There has to be a why of survival. There has to be a why we are here. There has to be a purpose. When we cultivate that purpose, that will help sustain us through the inevitable periods in every life when things are not OK.
Which leads us back to our portion this morning. Things are not OK for the Israelites after the Golden Calf and the civil war. They needed a new purpose for a new chapter. The second half of the Book of Exodus gives it to them: v’asu li mikdash v’shachanti b’tocham, God says, build me a tabernacle, that I might dwell among the people. The Israelites got their purpose: each person was to give their gift of energy and talent to build a sacred and beautiful space so that they could all feel the presence of God. After the Golden Calf and the civil war, their shared building project helps them regain their even keel.
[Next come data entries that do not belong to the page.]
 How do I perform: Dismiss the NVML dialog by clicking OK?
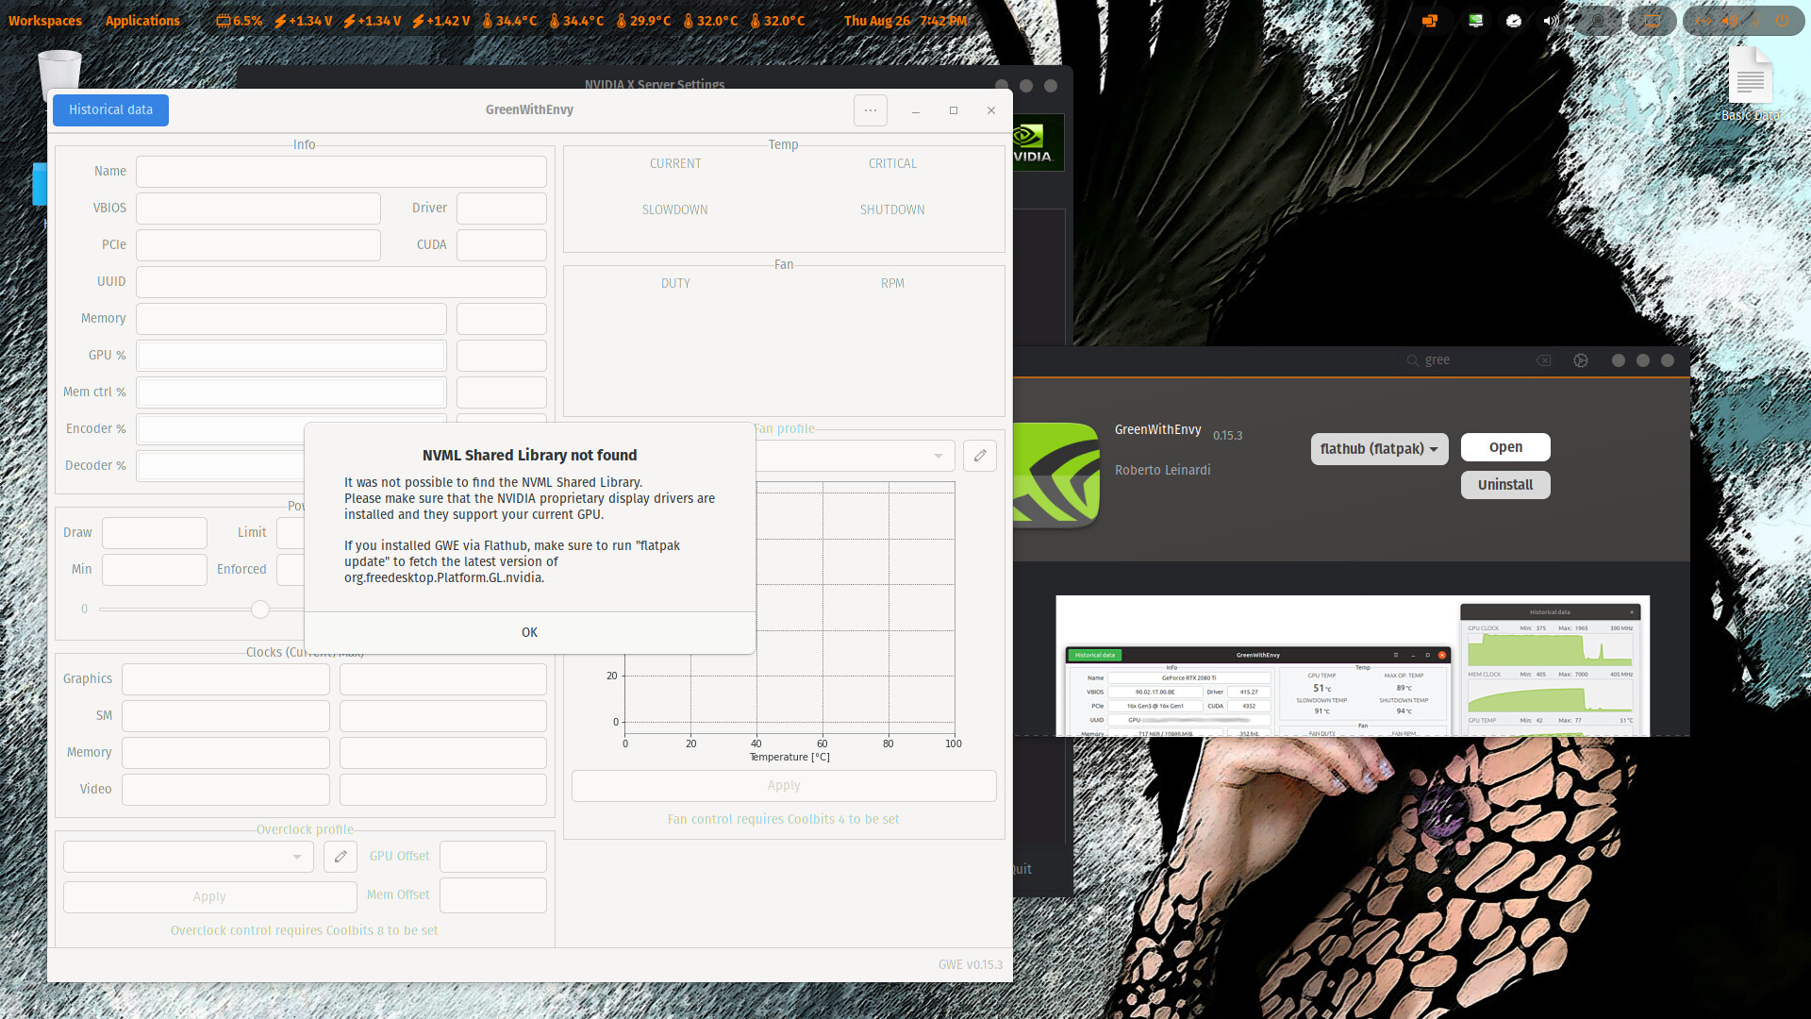529,632
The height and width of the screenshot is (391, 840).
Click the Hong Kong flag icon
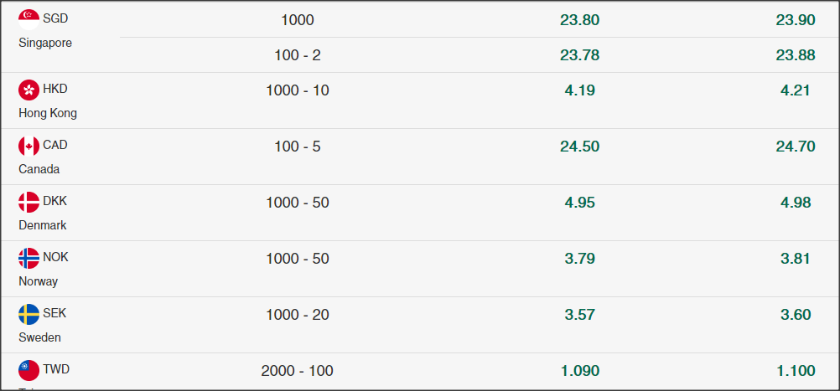(x=29, y=90)
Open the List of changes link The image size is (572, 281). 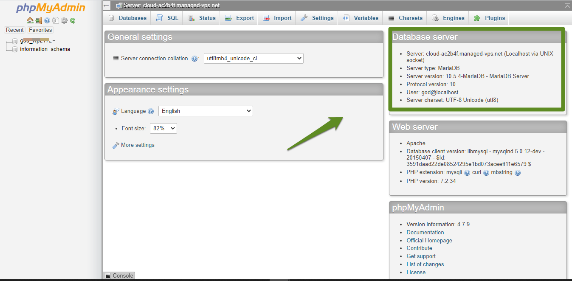pos(425,264)
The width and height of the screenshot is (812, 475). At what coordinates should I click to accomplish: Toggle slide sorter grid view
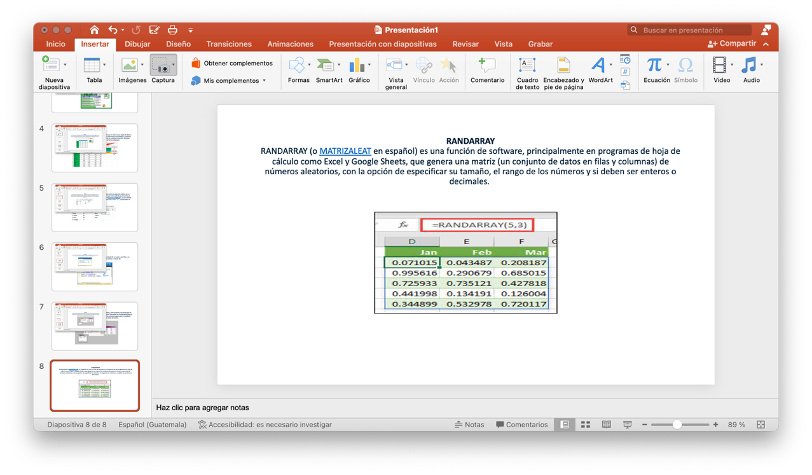[586, 425]
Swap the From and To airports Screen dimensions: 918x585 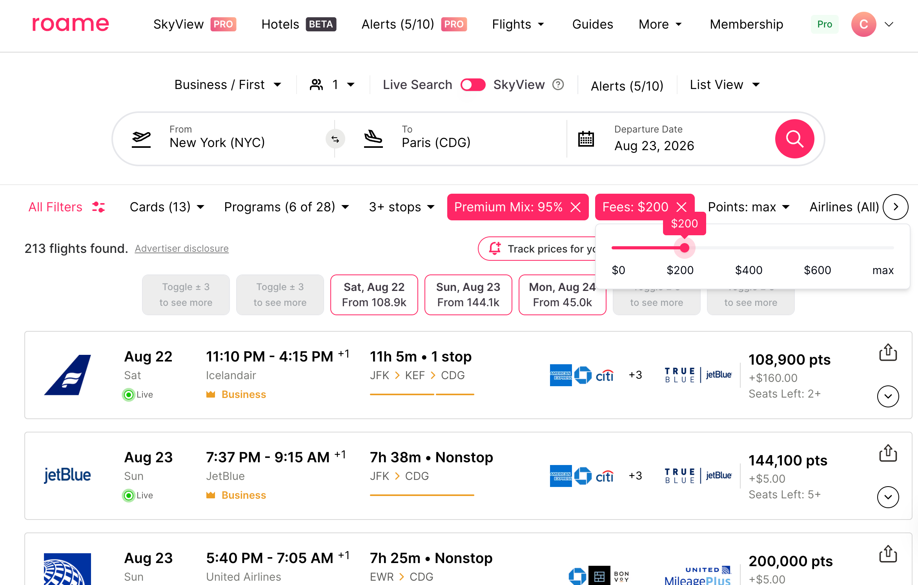click(x=335, y=139)
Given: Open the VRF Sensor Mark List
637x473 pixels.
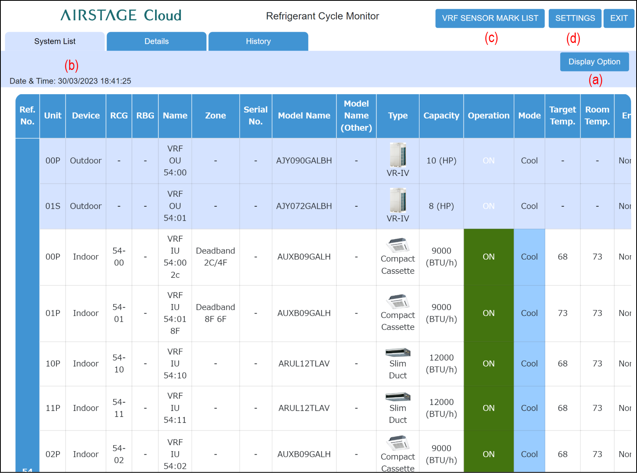Looking at the screenshot, I should click(x=489, y=18).
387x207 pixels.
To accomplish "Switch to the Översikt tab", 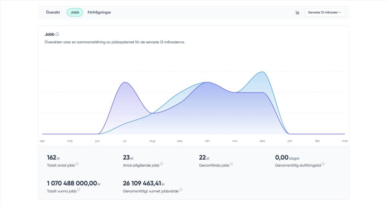I will (53, 13).
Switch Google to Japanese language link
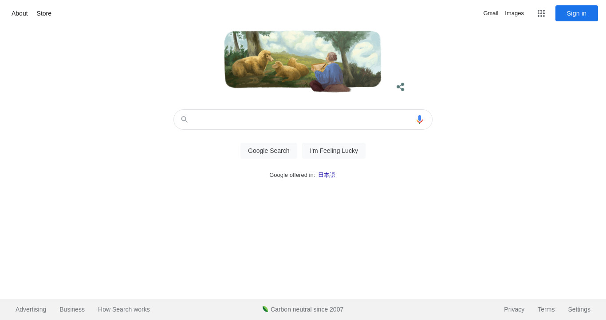 (327, 175)

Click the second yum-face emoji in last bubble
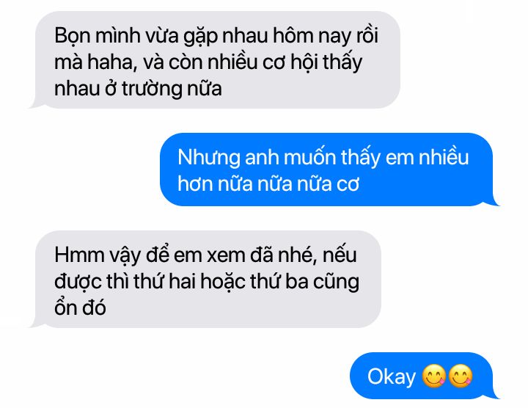pos(461,376)
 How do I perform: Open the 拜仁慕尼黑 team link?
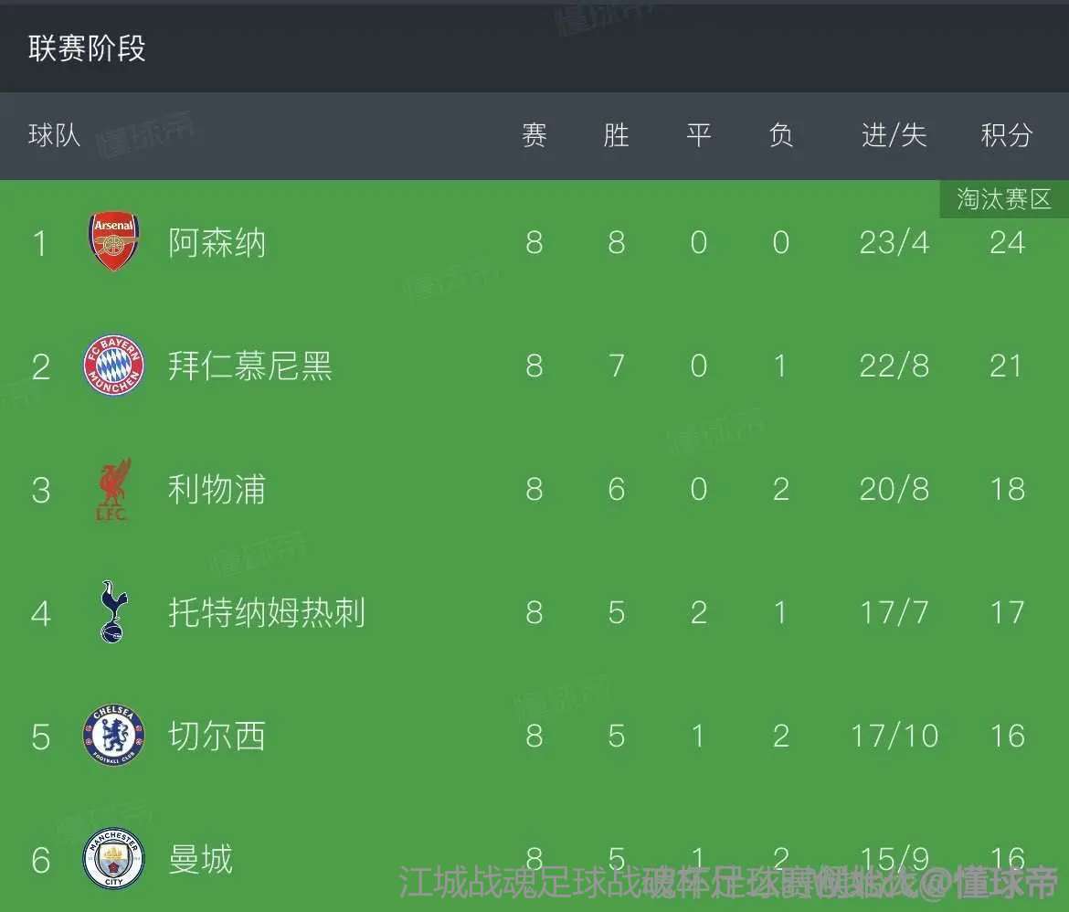pos(250,366)
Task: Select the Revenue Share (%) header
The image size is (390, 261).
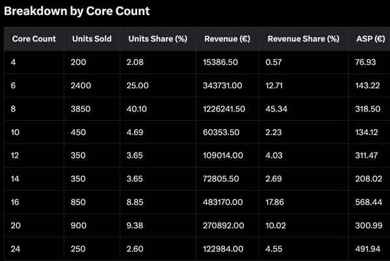Action: tap(303, 39)
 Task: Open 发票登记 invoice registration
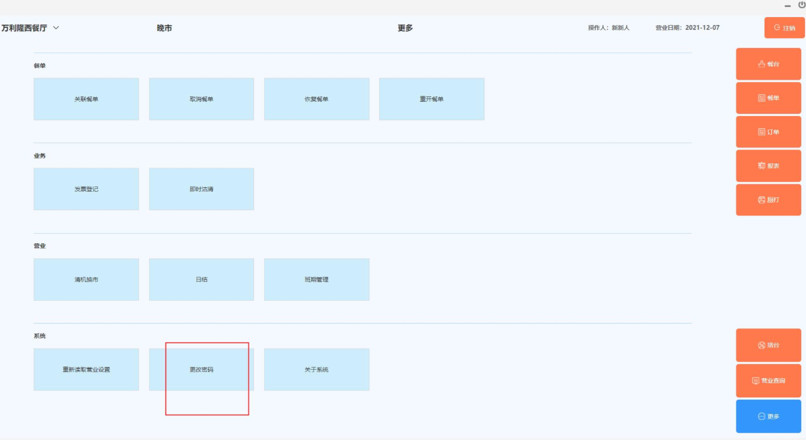tap(86, 189)
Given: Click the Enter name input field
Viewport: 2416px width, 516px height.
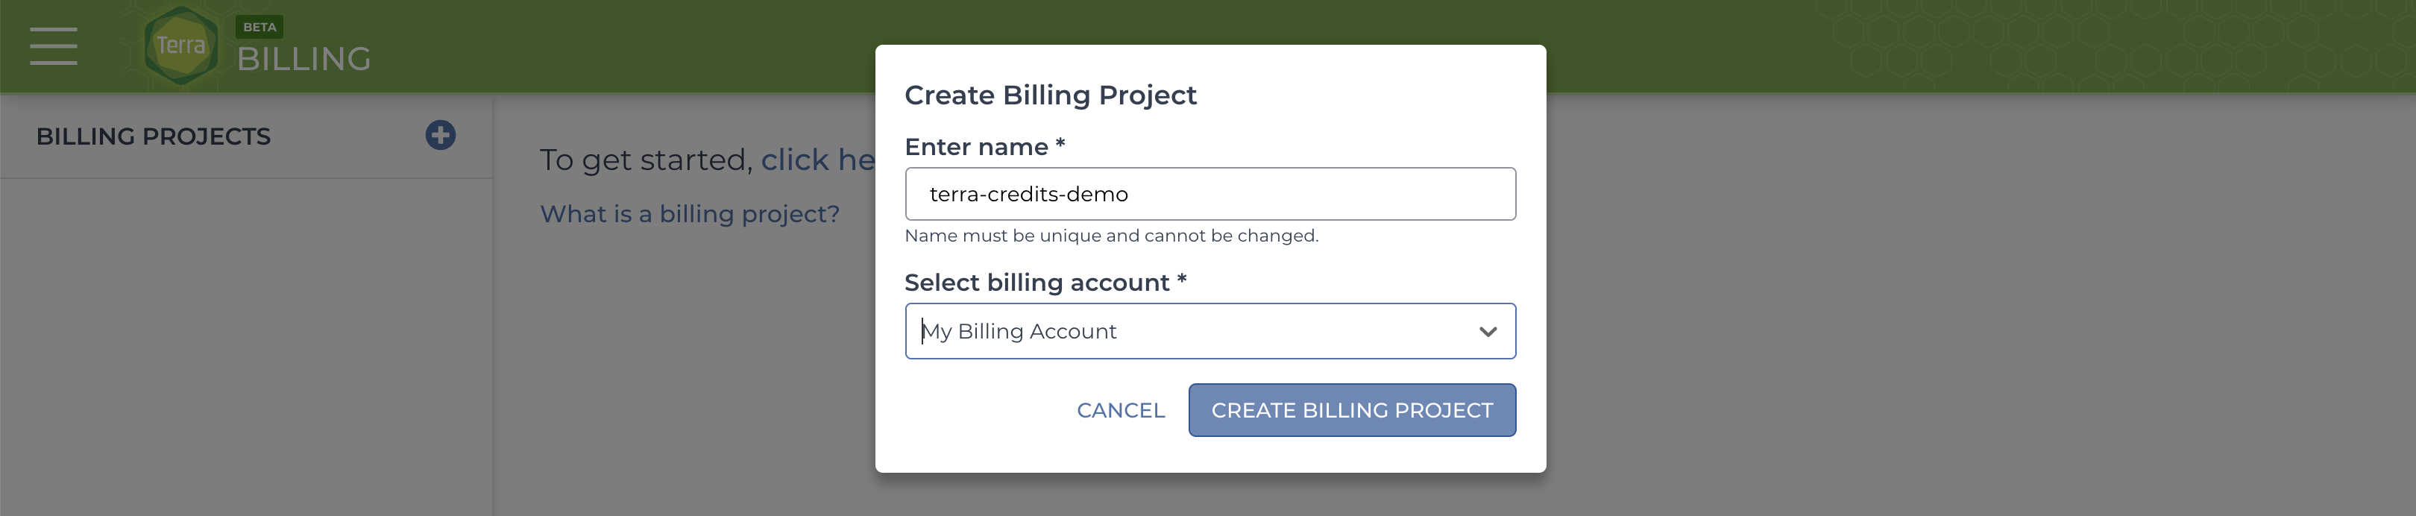Looking at the screenshot, I should coord(1210,194).
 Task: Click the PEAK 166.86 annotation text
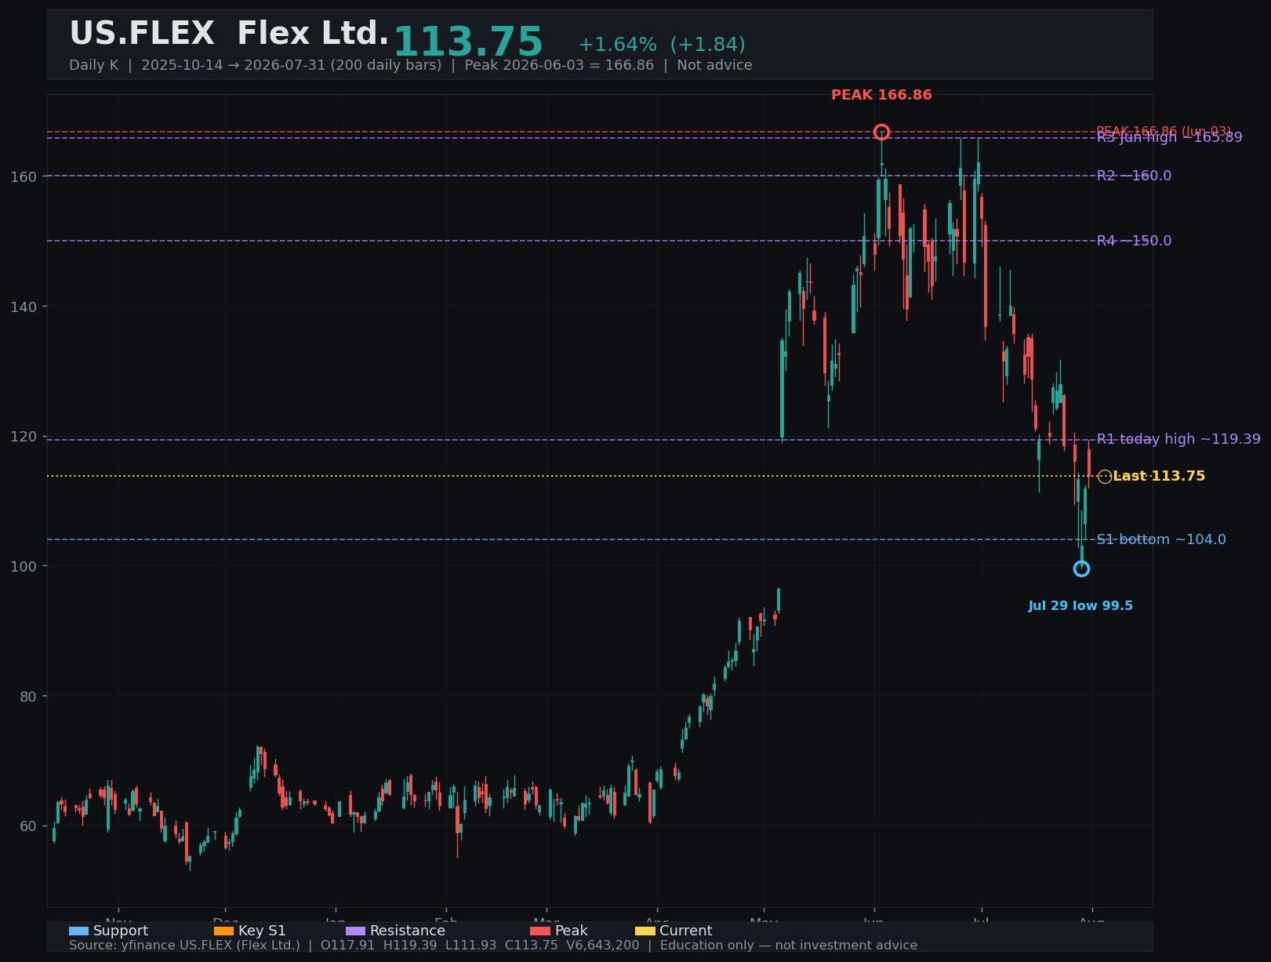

That was biblical Israel. What about us? When we are not OK, what is our new why?
For me, now, this is not an academic teaching. This is as real as life itself. For as long as I have known Shira, which is 40 years, my father-in-law has been my father in love has been my father. And now, as we go to Israel every month or so, it’s not OK. He is not OK. So we are working on cultivating a whole new purpose: to be with him where he is, how he is, for as long as he is; to let him know how much we love him and how his teachings will guide us forever, how he will always be our north star; to be with his Israeli children and grandchildren who are with him every day and support them in his care; to affirm the infinite value of life in the presence of our beloved father’s mortality.
This is Shira’s and my work now. We all have our new work when things are not OK. When we can find our new purpose, when we can articulate our new why, we won’t feel the hill we climb, we will feel the purpose we are climbing towards, and that will make everything a little more OK. Shabbat shalom.